The European Junior Doctors Association will be addressing the European health workforce crisis at their General Assembly this week in Norway; EJD calls the European Union and national governments to similar urgent action to avert impending healthcare collapse in Europe.
“For many years EJD has been calling out the challenges faced by junior doctors and healthcare workers across Europe. We demand an urgent response from the European Union and national governments. They must step up, take responsibilityand address the multitude of challenges faced by health professionals and patients in Europe.” Mathias Körner, EJD President.

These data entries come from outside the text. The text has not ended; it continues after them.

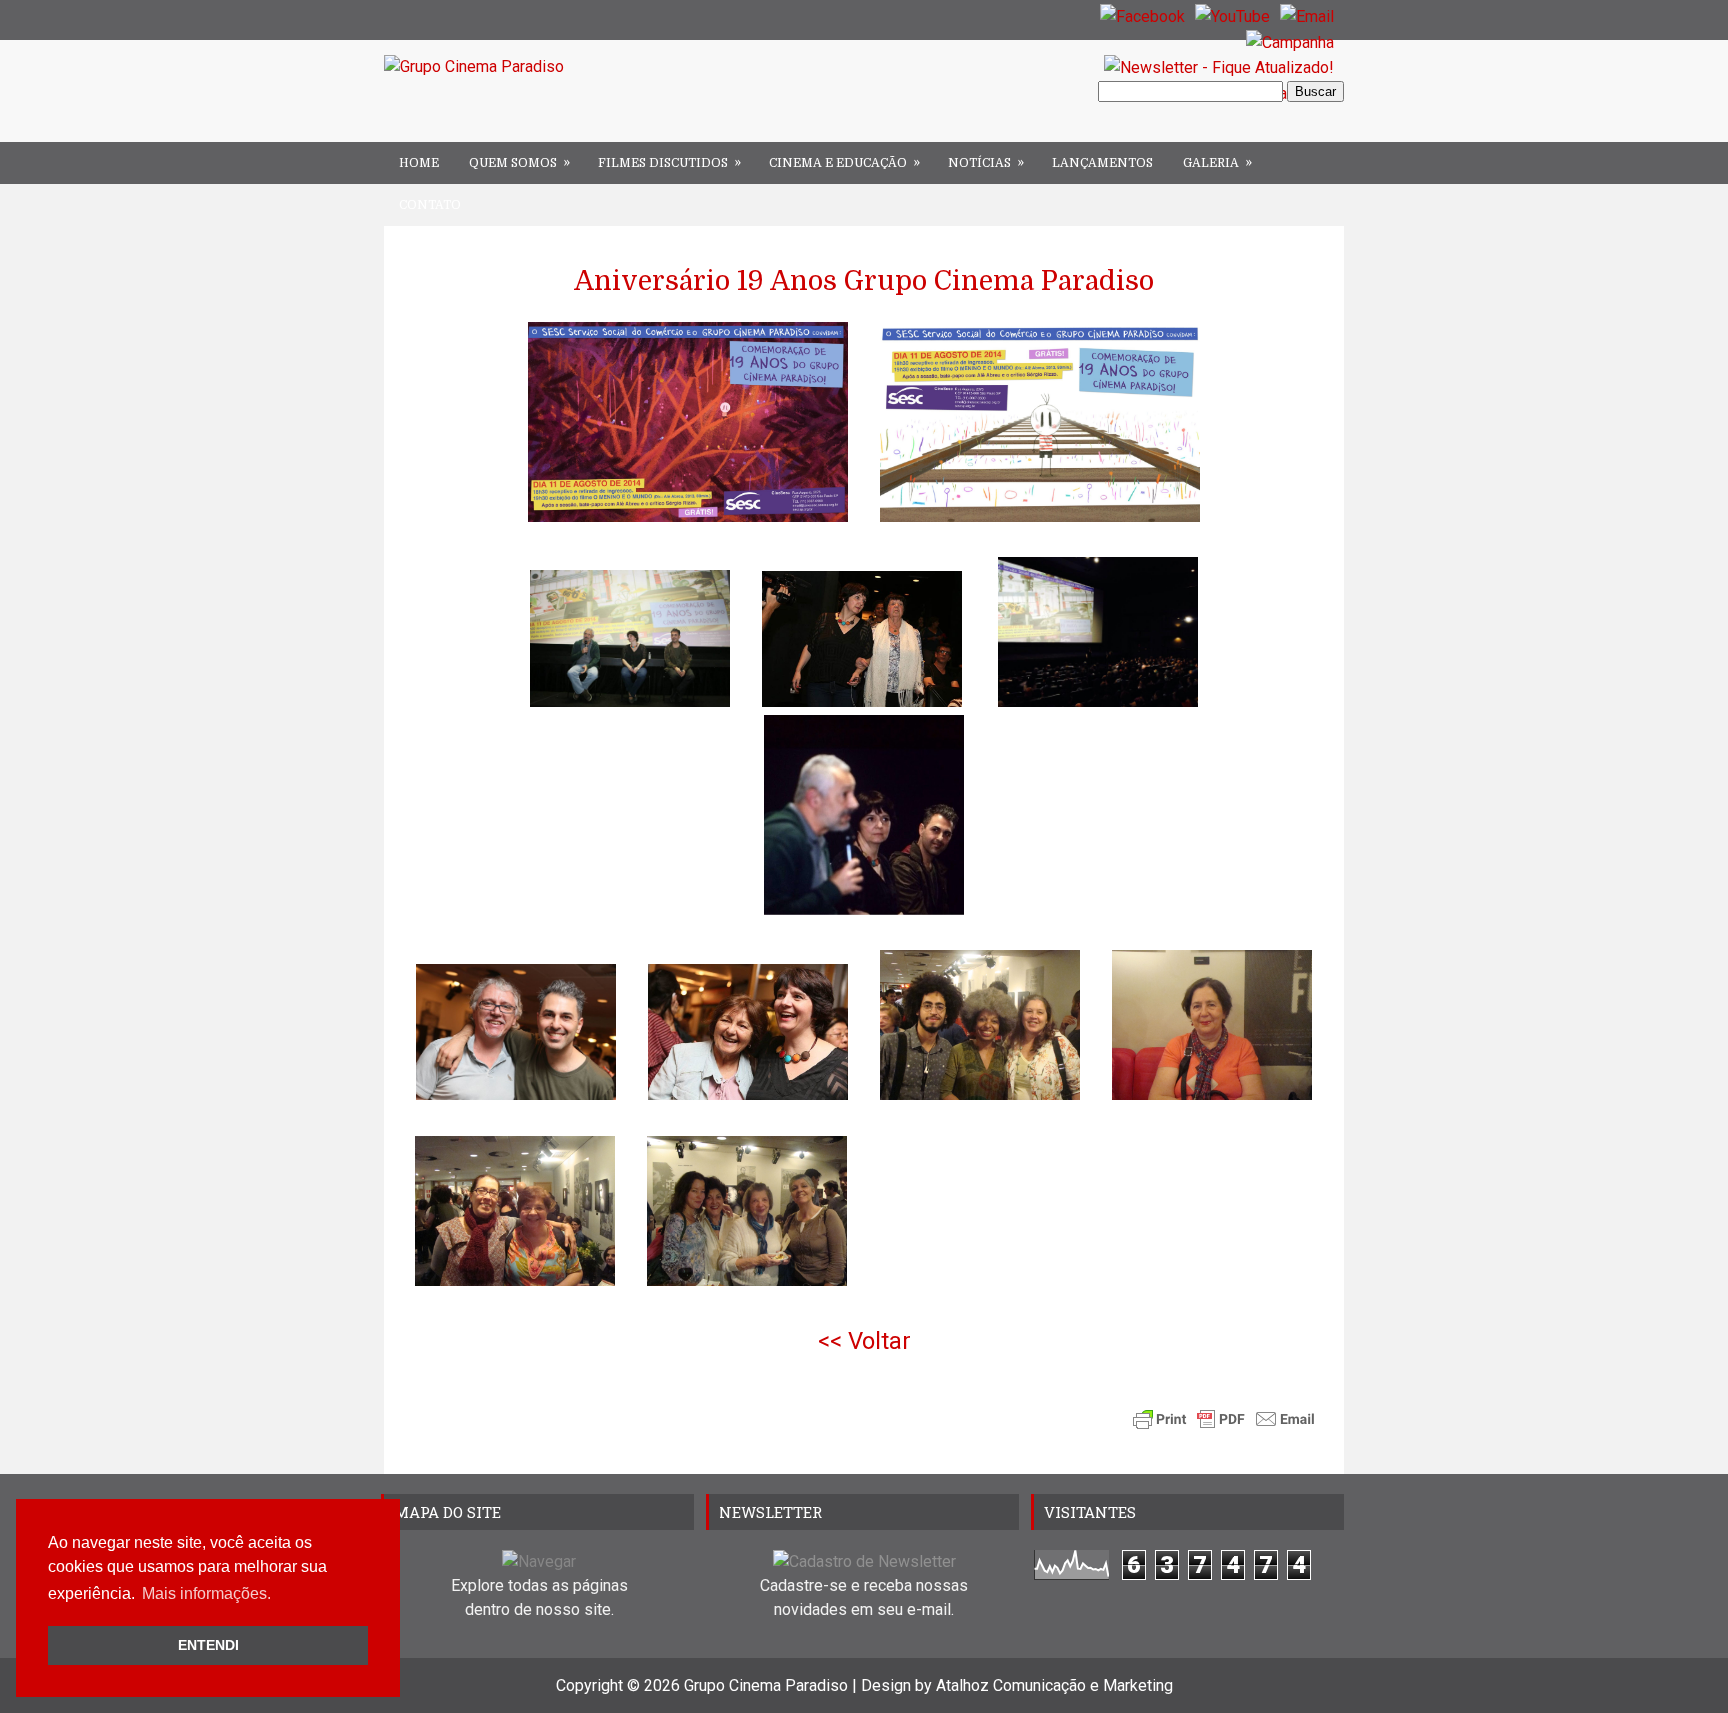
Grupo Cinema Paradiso (766, 1685)
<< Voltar (864, 1341)
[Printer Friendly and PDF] (1224, 1423)
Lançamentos (1102, 163)
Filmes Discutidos (669, 162)
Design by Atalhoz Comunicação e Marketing (1017, 1685)
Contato (430, 205)
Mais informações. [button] (206, 1593)
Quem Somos (519, 162)
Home (419, 163)
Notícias (986, 162)
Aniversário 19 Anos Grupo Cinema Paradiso (864, 281)
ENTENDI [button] (208, 1645)
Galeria (1217, 162)
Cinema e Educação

“Junior doctors are on the front line of healthcare in Europe and need to be listened to if we are expected to deliver health care in the future. We demand a paradigm shift in healthcare in Europe” Kristin Kornelia Utne, chair of the Norwegian Junior doctor association.
The European Junior Doctors Association (EJD) represents more than 300 000 junior doctors in Europe. We advocate for Junior Doctors’ rights, the improvement of training systems and optimal patient care.